Вспомнив отца, он улыбнулся и добавил:

– Меня больше всего поражало, как он это ел. Никогда не выкладывал в тарелку, а ел прямо из сковороды, в конце вымазывая куском хлеба, оставшийся жир вперемешку с яичным желтком. Жуть!

Он обратил внимание, что от слов о еде у него вдруг проснулось чувство голода. В желудке неприятно засосало, а сам полый мышечный орган злобно зарычал, словно голодный пёс, требуя кинуть в него, что-нибудь съестное. Удивительным было то, что это чувство, которое он со времен стал забывать, вновь родилось в нём, когда он переступил порог родительской квартиры.

– Вот поэтому придётся подождать.

– Подождём.

На кухню забежал Руслан и хотел схватить из стоящей на столе вазочки печенье, но бабушка во время, успев схватить его за руку, погрозила ему пальцем и сказала с укором:

– Сначала поешь, а потом уже вершки сшибать будешь, иначе перебьёшь аппетит.

Руслан попытался капризничать, но увидев строгое выражение лица отца, не предвещавшее ему ничего хорошего, с недовольным видом вышел из кухни.

– Слушай, мам, я хотел у тебя поинтересоваться, – обратился он к матери, когда Руслан вышел из кухни. – Ты же работаешь старшим воспитателем в детском саду, может быть, тебе приходилось по рабочим вопросам и делам сталкиваться или слышать такую фамилию Таунберг…

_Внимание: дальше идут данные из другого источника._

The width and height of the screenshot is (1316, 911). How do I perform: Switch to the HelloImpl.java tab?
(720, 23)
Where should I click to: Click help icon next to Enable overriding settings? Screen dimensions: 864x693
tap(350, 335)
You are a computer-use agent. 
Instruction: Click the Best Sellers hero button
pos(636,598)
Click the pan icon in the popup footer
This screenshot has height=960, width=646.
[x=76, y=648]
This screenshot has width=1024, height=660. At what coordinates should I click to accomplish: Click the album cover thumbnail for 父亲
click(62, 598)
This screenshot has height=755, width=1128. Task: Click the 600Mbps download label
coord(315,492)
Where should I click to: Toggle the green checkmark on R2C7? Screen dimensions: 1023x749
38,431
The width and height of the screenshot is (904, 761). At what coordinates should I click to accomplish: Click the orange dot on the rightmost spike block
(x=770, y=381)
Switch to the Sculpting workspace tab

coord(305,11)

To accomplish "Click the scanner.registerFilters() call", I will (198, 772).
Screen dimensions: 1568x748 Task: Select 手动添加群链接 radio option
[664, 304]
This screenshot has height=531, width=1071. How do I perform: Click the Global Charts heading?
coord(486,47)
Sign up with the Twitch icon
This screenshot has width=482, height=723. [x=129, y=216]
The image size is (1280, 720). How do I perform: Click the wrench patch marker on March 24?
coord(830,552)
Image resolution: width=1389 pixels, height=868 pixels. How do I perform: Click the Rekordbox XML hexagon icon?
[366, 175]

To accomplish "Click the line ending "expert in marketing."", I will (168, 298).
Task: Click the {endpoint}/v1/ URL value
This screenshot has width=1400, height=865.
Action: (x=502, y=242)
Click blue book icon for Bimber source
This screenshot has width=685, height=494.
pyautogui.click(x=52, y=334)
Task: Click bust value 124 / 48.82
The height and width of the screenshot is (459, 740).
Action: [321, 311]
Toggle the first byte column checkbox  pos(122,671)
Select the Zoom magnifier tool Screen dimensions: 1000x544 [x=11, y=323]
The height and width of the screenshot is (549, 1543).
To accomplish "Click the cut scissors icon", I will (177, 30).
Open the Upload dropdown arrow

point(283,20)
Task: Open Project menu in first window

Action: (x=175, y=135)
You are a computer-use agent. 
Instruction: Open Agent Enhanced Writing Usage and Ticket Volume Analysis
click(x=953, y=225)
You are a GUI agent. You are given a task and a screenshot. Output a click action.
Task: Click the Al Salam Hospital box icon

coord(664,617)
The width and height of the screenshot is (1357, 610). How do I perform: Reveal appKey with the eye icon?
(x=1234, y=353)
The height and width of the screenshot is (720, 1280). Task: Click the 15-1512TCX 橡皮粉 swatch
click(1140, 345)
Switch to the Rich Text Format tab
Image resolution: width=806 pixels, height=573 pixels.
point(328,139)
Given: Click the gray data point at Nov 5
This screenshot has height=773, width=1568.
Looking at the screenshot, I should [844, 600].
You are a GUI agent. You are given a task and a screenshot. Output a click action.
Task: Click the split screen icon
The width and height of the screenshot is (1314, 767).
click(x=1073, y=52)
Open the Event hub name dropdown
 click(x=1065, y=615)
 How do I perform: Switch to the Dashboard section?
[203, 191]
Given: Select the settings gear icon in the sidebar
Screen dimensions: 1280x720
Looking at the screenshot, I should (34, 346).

Он не успел договорить, потому что мать, бросив на него заинтересованный взгляд, сказала:

– Если ты имеешь в виду Паулу Арнольдовну, конечно.

– Да-да, я о ней говорю, – обрадовавшись, подтвердил он.

– Ну, конечно, – вновь подтвердила свои слова мать, – она ведь детский психолог. Между прочим, она работает в той же школе, что и Надя с Агатой.

– Я знаю.

– А тебе она зачем? – заинтересованно спросила мать.

– Что ты можешь о ней сказать? – спросил он, проигнорировав вопрос матери.

Мать, немного подумав, ответила:

– Отличный специалист, прекрасно знающий своё дело. Коммуникабельная, общительная, очень приятная женщина, немного своеобразная, но это нисколько не отталкивает, а напротив даже привлекает. Одним словом психолог, они все немножко со странностями. Легко и быстро находит общий язык, как с детьми разных возрастов, так и с взрослыми. Мне несколько раз приходилось работать вместе с ней, и у меня остались исключительно положительные эмоции. Я чувствовала себя в её обществе комфортно.

Внимательно выслушав мать, он спросил:

– Может, ты знаешь, как к ней относятся в школьном коллективе?

Мать, пожав плечами, ответила:

– Ну, я не знаю всех тонкостей и нюансов микроклимата в школьном коллективе Агаты, но по рассказам некоторых учителей, с которыми я лично знакома, их дети ходят в наш сад, их отношение к Пауле Арнольдовне исключительно положительное. Говорят, что хороший специалист, с которым приятно общаться и работать.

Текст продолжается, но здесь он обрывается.